The Makeup of a WebRTC API Platform


WebRTC API Platforms are different than the classic/legacy/common CPaaS.

As I am working on getting the final TBDs in my upcoming report update on Choosing a WebRTC API Platform, I wanted to share something that may seem obvious, but probably isn’t.

When talking about CPaaS, WebRTC brings with it something more than just accessibility from the browser.

Here’s the makeup of a CPaaS platform:

There’s backend telephony in there, built out of some VoIP server components, connected to the carriers to handle things like phone numbers and actual calling.

Developers connect to that backend via REST APIs, or some other form of scripting interface.

Latencies and wait times aren’t important for the most part, so the CPaaS vendor doesn’t need to be spread across the globe to provide the service. A couple of data centers for redundancy and some reduction in latencies is usually enough.

Here’s what a WebRTC API platform looks like:

There might or might not be REST APIs. they are important, but definitely aren’t the main way developers interact with the system. That’s done via the SDKs. The SDKs are wrappers around the REST APIs or some other interface (probably WebSocket based), allowing getting the actual media and processing it as part of the SDK – either in the browser or on a mobile device.

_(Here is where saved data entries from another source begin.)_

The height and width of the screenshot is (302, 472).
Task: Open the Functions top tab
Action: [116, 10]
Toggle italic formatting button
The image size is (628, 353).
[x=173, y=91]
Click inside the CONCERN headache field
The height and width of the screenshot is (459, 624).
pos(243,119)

And then there’s the backend. Signaling and NAT traversal are rather mandatory. Without them, this won’t be a WebRTC API platform. In the majority of the cases, you’ll also have access to an SFU, allowing you to support group video calls. All that backend? Especially the media parts of NAT traversal and SFU? They have to be as close to the end user as possible, so these platforms often deploy globally, on all possible data centers of a cloud provider (think AWS or GCE) and sometimes running on multiple cloud providers to increase their reach.

The difference then?

  1. SDK that handles actual media processing; with less focus on REST APIs
  2. Globally spread backend, to reduce latencies

The Build vs Buy Challenge of WebRTC API Platforms

There’s a challenge selling to developers. They tend to underestimate the effort involved. And they usually prefer building new shiny toys than polishing and maintaining something that’s working. This is made worse by the seemingly “easy” fashion by which you can get a WebRTC peer-to-peer call happen inside a browser between two tabs. It gives the impression that developing and running WebRTC at scale is trivial.

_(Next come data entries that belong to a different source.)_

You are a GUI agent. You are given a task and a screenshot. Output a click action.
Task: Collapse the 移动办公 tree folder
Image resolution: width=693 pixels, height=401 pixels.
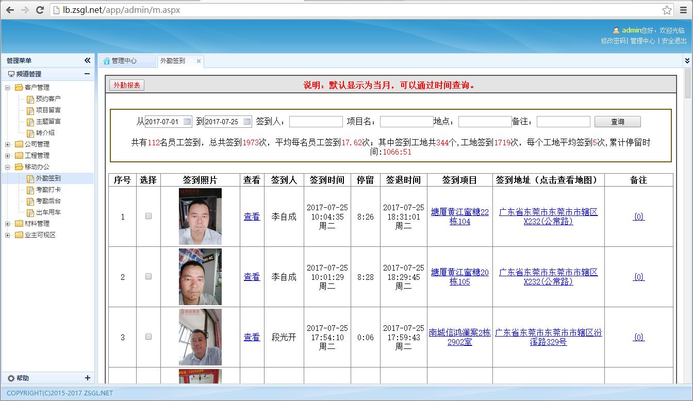(8, 167)
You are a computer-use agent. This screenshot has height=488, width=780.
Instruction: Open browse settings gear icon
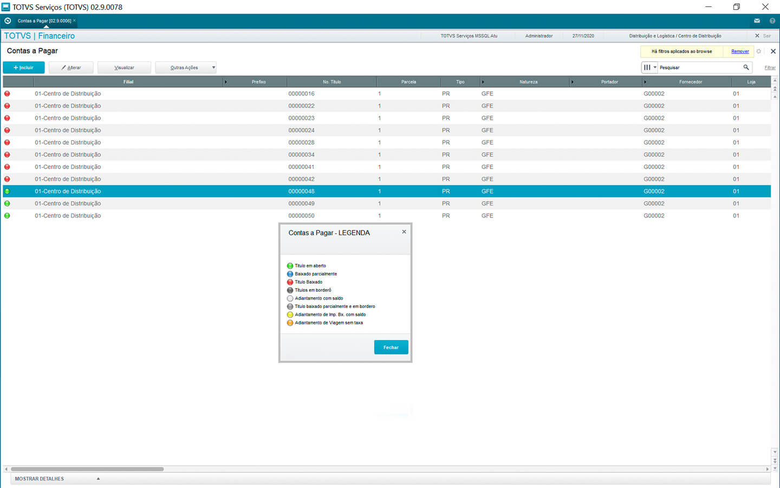tap(759, 52)
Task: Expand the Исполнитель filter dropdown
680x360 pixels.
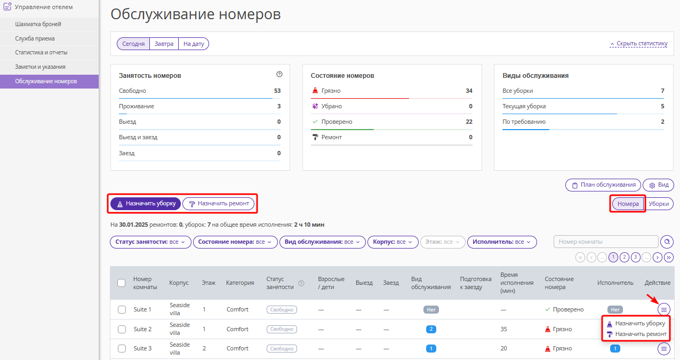Action: (502, 242)
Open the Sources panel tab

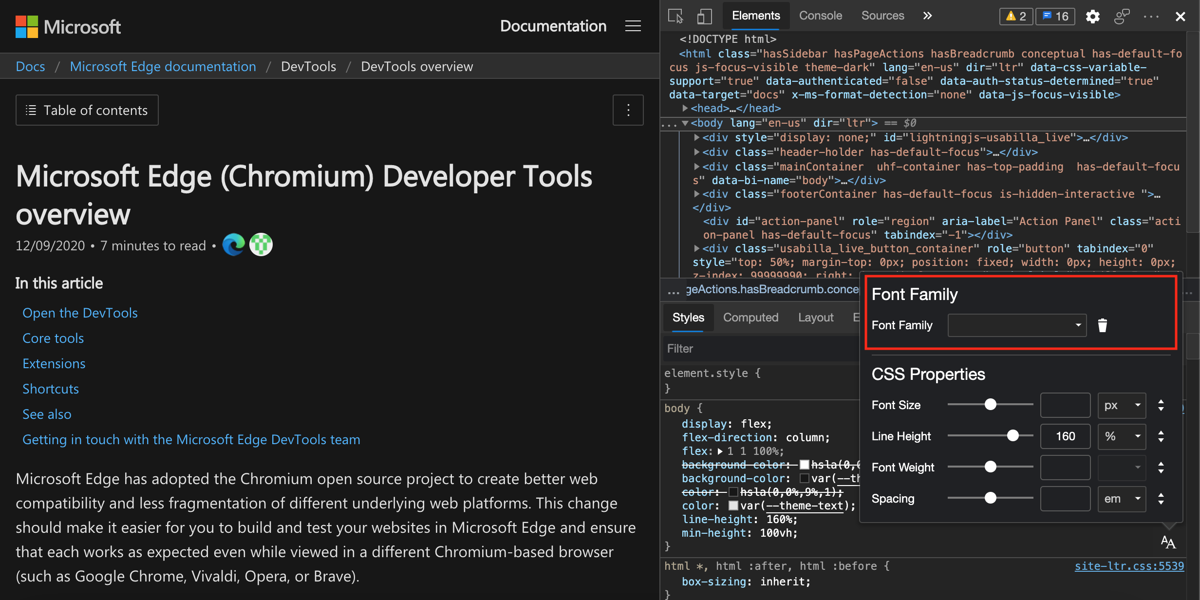[882, 15]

Especially when you compare it to connecting to a phone number and dialing it. Doing this via an API is easy. But how do you go about dialing out a number on your own without the assistance of CPaaS? Is there a really simple example of this? Not really. This requires more than just programming – the value here is the accessibility to the phone network, which is considered a royal ongoing headache. So it is easy to outsource and to understand its value.

Here’s how the thinking goes:

SDKs? Sure. We can write them.

Signaling? I found a project on github that looks popular enough.

NAT Traversal? Everyone’s already using coturn. Should be simple enough to get it up and running.

SFU? Just passing data around. Can be written in a weekend.

Will WebRTC API Platform vendors be able to overcome this challenge? How can this be explained to developers? There is a lot that goes into building such a platform. More than the mere initial technical hurdles.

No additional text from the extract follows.